Surtout pas de philosophie. Là encore, il faut user de persuasion et non de violence directe : on diffusera massivement, via la télévision, des divertissements flattant toujours l’émotionnel ou l’instinctif. On occupera les esprits avec ce qui est futile et ludique. Il est bon, dans un bavardage et une musique incessante, d’empêcher l’esprit de penser. On mettra la sexualité au premier rang des intérêts humains. Comme tranquillisant social, il n’y a rien de mieux.

En général, on fera en sorte de bannir le sérieux de l’existence, de tourner en dérision tout ce qui a une valeur élevée, d’entretenir une constante apologie de la légèreté ; de sorte que l’euphorie de la publicité devienne le standard du bonheur humain et le modèle de la liberté. Le conditionnement produira ainsi de lui-même une telle intégration, que la seule peur – qu’il faudra entretenir – sera celle d’être exclus du système et donc de ne plus pouvoir accéder aux conditions nécessaires au bonheur.
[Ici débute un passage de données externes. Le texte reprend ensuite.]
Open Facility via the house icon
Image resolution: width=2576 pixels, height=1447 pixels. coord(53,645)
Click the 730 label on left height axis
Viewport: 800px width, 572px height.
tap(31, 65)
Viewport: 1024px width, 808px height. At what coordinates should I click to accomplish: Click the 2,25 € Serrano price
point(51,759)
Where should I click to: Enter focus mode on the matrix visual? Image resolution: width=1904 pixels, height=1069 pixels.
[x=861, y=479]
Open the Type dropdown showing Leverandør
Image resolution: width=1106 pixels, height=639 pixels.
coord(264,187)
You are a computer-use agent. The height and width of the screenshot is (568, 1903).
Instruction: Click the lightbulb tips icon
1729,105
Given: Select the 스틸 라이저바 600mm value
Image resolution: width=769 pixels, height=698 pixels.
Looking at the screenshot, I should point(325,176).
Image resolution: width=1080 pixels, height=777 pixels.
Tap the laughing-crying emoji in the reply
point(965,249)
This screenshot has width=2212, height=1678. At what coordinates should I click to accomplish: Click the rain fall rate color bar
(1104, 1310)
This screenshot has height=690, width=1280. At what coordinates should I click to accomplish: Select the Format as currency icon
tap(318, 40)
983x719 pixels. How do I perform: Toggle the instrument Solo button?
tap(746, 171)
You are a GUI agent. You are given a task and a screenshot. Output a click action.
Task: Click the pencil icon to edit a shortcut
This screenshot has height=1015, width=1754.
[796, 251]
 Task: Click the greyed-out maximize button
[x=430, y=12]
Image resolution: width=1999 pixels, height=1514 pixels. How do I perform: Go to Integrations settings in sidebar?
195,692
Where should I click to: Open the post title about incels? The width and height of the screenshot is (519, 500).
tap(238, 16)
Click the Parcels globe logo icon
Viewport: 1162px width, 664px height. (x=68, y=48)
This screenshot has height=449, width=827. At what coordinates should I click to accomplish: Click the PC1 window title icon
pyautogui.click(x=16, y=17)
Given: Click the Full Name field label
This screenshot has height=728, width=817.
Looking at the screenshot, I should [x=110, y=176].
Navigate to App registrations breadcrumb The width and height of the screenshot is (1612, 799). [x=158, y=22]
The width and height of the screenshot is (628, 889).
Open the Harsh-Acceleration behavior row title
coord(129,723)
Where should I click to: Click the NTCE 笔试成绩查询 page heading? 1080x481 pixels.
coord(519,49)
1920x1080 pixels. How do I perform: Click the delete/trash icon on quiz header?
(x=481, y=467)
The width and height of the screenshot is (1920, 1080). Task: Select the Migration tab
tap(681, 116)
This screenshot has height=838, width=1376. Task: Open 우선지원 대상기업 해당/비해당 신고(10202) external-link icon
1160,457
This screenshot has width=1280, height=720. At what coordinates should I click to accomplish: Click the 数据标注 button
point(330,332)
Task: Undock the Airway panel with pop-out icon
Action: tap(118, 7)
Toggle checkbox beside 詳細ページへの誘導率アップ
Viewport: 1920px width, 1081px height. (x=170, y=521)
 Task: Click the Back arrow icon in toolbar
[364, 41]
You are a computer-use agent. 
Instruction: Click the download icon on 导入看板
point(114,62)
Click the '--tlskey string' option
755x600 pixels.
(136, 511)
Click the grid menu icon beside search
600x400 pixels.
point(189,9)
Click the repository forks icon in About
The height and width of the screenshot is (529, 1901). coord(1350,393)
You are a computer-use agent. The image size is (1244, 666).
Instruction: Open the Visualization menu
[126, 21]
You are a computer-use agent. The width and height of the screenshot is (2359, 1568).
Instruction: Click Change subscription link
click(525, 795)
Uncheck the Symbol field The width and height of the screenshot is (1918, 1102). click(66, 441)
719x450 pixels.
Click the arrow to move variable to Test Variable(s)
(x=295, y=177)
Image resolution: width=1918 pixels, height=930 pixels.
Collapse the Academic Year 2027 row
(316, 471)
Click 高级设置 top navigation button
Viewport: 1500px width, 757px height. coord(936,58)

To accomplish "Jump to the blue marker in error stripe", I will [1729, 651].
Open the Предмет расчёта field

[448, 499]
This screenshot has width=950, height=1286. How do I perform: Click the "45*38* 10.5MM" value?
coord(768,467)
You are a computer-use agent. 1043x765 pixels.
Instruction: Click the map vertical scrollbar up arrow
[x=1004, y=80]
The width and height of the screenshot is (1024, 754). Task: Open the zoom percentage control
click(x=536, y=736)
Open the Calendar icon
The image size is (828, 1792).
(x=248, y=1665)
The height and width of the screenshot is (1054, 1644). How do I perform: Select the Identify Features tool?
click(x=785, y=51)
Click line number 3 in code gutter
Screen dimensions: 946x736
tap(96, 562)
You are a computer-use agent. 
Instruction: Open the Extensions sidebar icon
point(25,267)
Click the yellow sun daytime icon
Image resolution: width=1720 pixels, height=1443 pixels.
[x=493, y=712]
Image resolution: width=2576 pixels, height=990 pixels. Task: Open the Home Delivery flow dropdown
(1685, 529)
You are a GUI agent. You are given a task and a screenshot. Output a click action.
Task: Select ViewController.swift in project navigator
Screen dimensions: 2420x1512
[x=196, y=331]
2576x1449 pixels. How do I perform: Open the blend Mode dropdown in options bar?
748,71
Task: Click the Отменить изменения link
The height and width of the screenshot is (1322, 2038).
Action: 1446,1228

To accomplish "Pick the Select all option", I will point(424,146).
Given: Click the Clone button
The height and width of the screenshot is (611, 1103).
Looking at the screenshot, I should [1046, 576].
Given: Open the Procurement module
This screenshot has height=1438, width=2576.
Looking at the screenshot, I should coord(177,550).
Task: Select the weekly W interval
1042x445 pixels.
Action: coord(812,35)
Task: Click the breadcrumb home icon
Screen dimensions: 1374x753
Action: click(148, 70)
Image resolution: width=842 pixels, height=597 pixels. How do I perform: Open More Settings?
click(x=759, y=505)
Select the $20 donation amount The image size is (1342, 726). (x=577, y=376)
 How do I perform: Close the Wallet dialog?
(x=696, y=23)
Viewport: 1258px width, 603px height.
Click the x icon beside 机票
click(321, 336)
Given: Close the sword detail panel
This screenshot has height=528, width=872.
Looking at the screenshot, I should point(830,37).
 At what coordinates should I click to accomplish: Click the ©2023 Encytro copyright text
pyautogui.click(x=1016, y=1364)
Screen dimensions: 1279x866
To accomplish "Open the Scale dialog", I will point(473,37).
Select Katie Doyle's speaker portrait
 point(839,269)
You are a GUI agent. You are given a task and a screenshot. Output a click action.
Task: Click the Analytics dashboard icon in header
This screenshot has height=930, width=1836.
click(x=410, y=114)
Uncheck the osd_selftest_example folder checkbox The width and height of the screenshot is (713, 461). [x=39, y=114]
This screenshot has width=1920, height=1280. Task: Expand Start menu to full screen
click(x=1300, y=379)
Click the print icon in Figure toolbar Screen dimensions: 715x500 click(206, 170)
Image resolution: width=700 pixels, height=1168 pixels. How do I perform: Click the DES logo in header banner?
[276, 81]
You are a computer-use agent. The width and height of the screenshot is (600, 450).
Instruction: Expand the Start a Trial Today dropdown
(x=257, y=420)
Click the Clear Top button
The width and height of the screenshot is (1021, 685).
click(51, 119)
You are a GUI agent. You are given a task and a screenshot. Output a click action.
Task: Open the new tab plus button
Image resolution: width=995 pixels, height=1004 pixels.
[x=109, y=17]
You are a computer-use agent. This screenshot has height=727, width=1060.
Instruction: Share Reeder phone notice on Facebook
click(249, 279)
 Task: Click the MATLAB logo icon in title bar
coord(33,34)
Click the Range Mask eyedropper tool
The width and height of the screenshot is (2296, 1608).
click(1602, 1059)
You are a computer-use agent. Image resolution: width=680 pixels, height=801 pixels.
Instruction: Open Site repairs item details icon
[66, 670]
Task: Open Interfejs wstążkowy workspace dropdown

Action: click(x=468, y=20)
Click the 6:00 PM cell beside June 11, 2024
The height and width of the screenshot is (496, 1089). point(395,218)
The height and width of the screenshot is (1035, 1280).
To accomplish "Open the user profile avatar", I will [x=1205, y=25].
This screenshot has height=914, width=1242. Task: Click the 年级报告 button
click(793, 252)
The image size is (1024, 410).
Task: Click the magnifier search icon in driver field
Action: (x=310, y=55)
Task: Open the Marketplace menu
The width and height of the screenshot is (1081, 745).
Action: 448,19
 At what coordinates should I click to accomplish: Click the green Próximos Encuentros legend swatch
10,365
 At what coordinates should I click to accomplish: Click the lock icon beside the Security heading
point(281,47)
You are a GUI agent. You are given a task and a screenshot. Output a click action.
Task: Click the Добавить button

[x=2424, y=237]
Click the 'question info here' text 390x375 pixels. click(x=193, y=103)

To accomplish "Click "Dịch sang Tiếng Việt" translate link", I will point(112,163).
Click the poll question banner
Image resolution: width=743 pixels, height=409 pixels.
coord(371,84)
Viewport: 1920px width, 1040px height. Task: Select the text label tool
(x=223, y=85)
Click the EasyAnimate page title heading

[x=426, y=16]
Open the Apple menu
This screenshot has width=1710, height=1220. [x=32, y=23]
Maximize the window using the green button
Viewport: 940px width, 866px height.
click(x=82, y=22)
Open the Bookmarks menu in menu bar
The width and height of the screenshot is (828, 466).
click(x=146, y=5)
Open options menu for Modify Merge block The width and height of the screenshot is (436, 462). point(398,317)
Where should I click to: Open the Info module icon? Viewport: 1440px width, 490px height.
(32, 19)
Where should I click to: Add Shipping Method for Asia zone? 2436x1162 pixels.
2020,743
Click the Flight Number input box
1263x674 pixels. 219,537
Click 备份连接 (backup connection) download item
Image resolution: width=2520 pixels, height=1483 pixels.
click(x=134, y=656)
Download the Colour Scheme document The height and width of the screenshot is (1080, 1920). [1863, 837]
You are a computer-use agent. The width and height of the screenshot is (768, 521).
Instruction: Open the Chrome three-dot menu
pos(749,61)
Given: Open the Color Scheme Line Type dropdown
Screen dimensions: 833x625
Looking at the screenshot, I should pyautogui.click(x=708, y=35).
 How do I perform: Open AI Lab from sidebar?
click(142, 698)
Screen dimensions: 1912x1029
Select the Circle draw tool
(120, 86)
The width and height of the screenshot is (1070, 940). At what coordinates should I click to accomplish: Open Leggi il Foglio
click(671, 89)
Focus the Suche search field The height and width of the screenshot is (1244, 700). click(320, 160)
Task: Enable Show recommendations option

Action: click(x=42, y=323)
L’homme de masse, ainsi produit, doit être traité comme ce qu’il est : un veau, et il doit être surveillé comme doit l’être un troupeau. Tout ce qui permet d’endormir sa lucidité est bon socialement, ce qui menacerait de l’éveiller doit être ridiculisé, étouffé, combattu. Toute doctrine mettant en cause le système doit d’abord être désignée comme subversive et terroriste et ceux qui la soutienne devront ensuite être traités comme tels. On observe cependant, qu’il est très facile de corrompre un individu subversif : il suffit de lui proposer de l’argent et du pouvoir ».